**Brief**. A precise repetition of every line below is the required answer.

[Saved data entries]

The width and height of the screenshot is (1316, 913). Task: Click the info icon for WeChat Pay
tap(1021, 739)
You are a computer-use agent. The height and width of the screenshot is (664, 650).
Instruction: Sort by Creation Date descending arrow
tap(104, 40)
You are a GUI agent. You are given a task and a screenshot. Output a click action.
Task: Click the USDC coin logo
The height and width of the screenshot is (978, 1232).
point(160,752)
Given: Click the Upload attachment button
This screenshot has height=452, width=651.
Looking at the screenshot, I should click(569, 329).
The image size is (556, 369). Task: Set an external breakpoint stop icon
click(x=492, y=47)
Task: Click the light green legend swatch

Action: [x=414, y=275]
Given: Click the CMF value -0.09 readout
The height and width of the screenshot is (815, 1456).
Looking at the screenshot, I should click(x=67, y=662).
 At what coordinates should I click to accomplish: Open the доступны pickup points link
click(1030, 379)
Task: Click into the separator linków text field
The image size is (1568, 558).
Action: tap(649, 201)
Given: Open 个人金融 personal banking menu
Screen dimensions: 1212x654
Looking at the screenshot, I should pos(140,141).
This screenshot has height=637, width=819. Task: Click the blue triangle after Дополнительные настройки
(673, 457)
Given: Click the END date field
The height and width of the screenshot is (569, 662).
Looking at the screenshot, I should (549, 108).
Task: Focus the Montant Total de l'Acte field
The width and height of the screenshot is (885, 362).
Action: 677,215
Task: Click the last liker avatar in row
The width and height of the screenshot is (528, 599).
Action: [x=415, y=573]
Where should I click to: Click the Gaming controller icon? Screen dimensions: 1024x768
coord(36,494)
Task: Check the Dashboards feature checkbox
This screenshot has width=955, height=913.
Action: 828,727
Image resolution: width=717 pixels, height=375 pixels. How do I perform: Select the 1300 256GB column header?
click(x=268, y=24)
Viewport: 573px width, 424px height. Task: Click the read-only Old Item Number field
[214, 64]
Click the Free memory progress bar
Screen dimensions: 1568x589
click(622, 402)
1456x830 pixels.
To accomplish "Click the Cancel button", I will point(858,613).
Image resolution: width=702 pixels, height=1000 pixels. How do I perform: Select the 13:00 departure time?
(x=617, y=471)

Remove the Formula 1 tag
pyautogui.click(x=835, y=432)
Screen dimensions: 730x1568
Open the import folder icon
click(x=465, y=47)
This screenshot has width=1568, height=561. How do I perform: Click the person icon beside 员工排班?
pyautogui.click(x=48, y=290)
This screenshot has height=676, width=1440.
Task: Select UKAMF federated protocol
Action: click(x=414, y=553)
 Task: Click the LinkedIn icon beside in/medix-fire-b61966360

**Written reply**.
The width and height of the screenshot is (1316, 913). Task: Click the info icon for WeChat Pay
tap(1021, 739)
You are a computer-use agent. The height and width of the screenshot is (664, 650).
Instruction: Sort by Creation Date descending arrow
tap(104, 40)
You are a GUI agent. You are given a task and a screenshot. Output a click action.
Task: Click the USDC coin logo
The height and width of the screenshot is (978, 1232).
point(160,752)
Given: Click the Upload attachment button
This screenshot has height=452, width=651.
Looking at the screenshot, I should click(569, 329).
The image size is (556, 369). Task: Set an external breakpoint stop icon
click(x=492, y=47)
Task: Click the light green legend swatch

Action: [x=414, y=275]
Given: Click the CMF value -0.09 readout
The height and width of the screenshot is (815, 1456).
Looking at the screenshot, I should click(x=67, y=662).
 At what coordinates should I click to accomplish: Open the доступны pickup points link
click(1030, 379)
Task: Click into the separator linków text field
The image size is (1568, 558).
Action: tap(649, 201)
Given: Open 个人金融 personal banking menu
Screen dimensions: 1212x654
Looking at the screenshot, I should pos(140,141).
This screenshot has height=637, width=819. Task: Click the blue triangle after Дополнительные настройки
(673, 457)
Given: Click the END date field
The height and width of the screenshot is (569, 662).
Looking at the screenshot, I should (549, 108).
Task: Focus the Montant Total de l'Acte field
The width and height of the screenshot is (885, 362).
Action: 677,215
Task: Click the last liker avatar in row
The width and height of the screenshot is (528, 599).
Action: [x=415, y=573]
Where should I click to: Click the Gaming controller icon? Screen dimensions: 1024x768
coord(36,494)
Task: Check the Dashboards feature checkbox
This screenshot has width=955, height=913.
Action: 828,727
Image resolution: width=717 pixels, height=375 pixels. How do I perform: Select the 1300 256GB column header?
click(x=268, y=24)
Viewport: 573px width, 424px height. Task: Click the read-only Old Item Number field
[214, 64]
Click the Free memory progress bar
Screen dimensions: 1568x589
click(622, 402)
1456x830 pixels.
To accomplish "Click the Cancel button", I will point(858,613).
Image resolution: width=702 pixels, height=1000 pixels. How do I perform: Select the 13:00 departure time?
(x=617, y=471)

Remove the Formula 1 tag
pyautogui.click(x=835, y=432)
Screen dimensions: 730x1568
Open the import folder icon
click(x=465, y=47)
This screenshot has width=1568, height=561. How do I perform: Click the person icon beside 员工排班?
pyautogui.click(x=48, y=290)
This screenshot has height=676, width=1440.
Task: Select UKAMF federated protocol
Action: click(x=414, y=553)
 Task: Click the LinkedIn icon beside in/medix-fire-b61966360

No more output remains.